Objectif >>
Reproduisez la partie de l'article sur la propagande à la une du Frankfurter Allgemeine Zeitung qui s'ouvre sur les mots « Lundi 2 juin » et se clôt sur « de publications nazies. », en renommant « commentaire » en « éditorial ».

Texte fourni >>
====================

Perspectives

Propagande fasciste à la une du quotidien allemand Frankfurter Allgemeine Zeitung

« Lorsqu’on raconte un gros mensonge et qu’on le répète suffisamment, les gens finissent par le croire ». Ce principe de Joseph Goebbels, le ministre nazi de la propagande, sert aujourd’hui de guide à de nombreux organes de presse quand ils mènent campagne contre la vaste opposition à une reprise du militarisme allemand.

Depuis que Berlin et Washington ont aidé un régime droitier à accéder au pouvoir en Ukraine et qu’ils ont provoqué un dangereux conflit avec la Russie, certains organes médiatiques de premier plan ne reculent devant aucun mensonge pour justifier cette politique. Ils minimisent l’importance des fascistes du parti Svoboda et de Secteur droit, présentent la résistance à l’Est de l’Ukraine comme un complot ourdit par la Russie et dénoncent ceux qui les critiquent en se servant de la formule : « les bienveillants envers Poutine »

Mais cela ne suffit pas. Afin de miner toute opposition à la « fin de la retenue militaire » proclamée il y a peu par le gouvernement allemand, ils nient encore les crimes commis par l’impérialisme allemand dans l’Histoire.

Lundi 2 juin a paru à la une du quotidien Frankfurter Allgemeine Zeitung (FAZ), un commentaire intitulé « Amitié unilatérale » où l’on trouve une attaque haineuse contre Poutine et la Russie accompagnée d’une représentation de la deuxième Guerre mondiale comme on ne la trouvait jusque là que dans les pages de publications nazies.  

Le rédacteur en chef de FAZ, Frank Pergande, se plaint du « genre de bienveillance avec laquelle on considère Poutine, en particulier à l’Est de l’Allemagne » et se moque de « la soi-disant amitié avec le ‘grand frère’ en RDA ». Il fait l’éloge de la chancelière Merkel, qui « déjà à une époque où elle n’était pas encore femme politique » (donc à l’époque de la RDA), « savait déjà ce qu’il fallait penser de la Russie. »

En réalité, écrit Pergande, la relation avec l’Union soviétique a été marquée par la peur, aussi à l’époque de la RDA. « Qui a vécu la fin de la guerre » écrit-il, « devait taire ses pires expériences : les meurtres et les suicides, les expulsions, les viols, les camps, les réparations. La déferlante de l’Armée rouge a détruit sur le chemin qui la menait à Berlin des villes comme Francfort-sur-l’Oder, Prenzlau ou encore Demmin, de telle façon que les plaies sont encore douloureuses aujourd’hui. »

====================

Données affichées >>

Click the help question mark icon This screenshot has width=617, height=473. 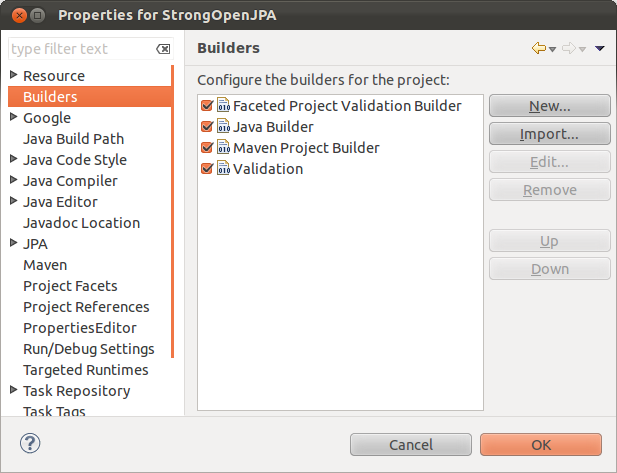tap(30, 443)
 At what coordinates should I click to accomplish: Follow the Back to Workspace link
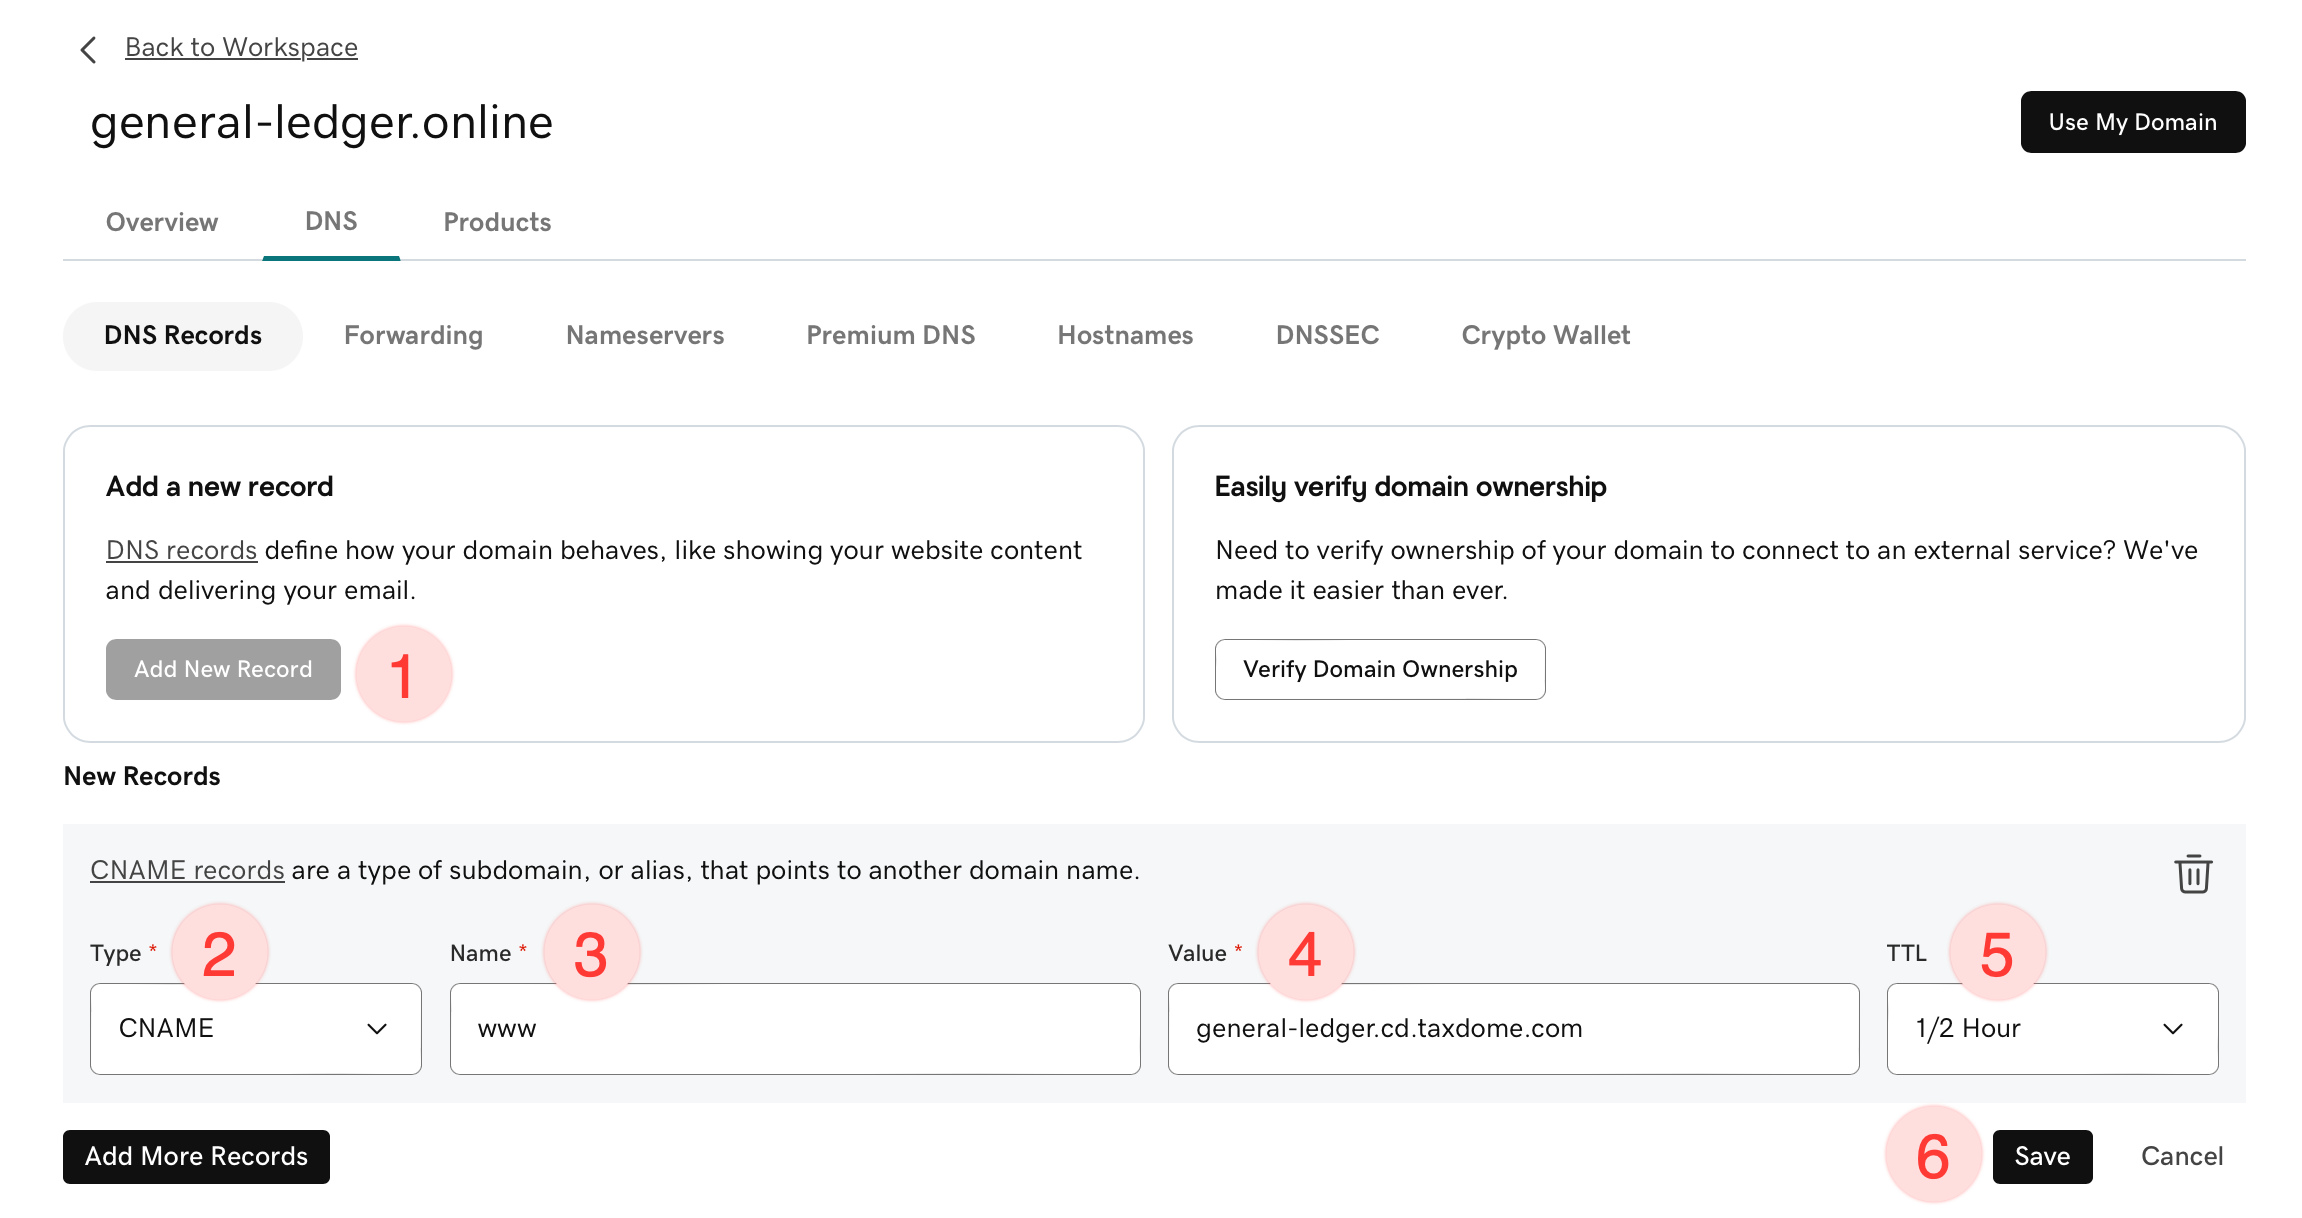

====================

Tâche accomplie >>
Lundi 2 juin a paru à la une du quotidien Frankfurter Allgemeine Zeitung (FAZ), un éditorial intitulé « Amitié unilatérale » où l’on trouve une attaque haineuse contre Poutine et la Russie accompagnée d’une représentation de la deuxième Guerre mondiale comme on ne la trouvait jusque là que dans les pages de publications nazies.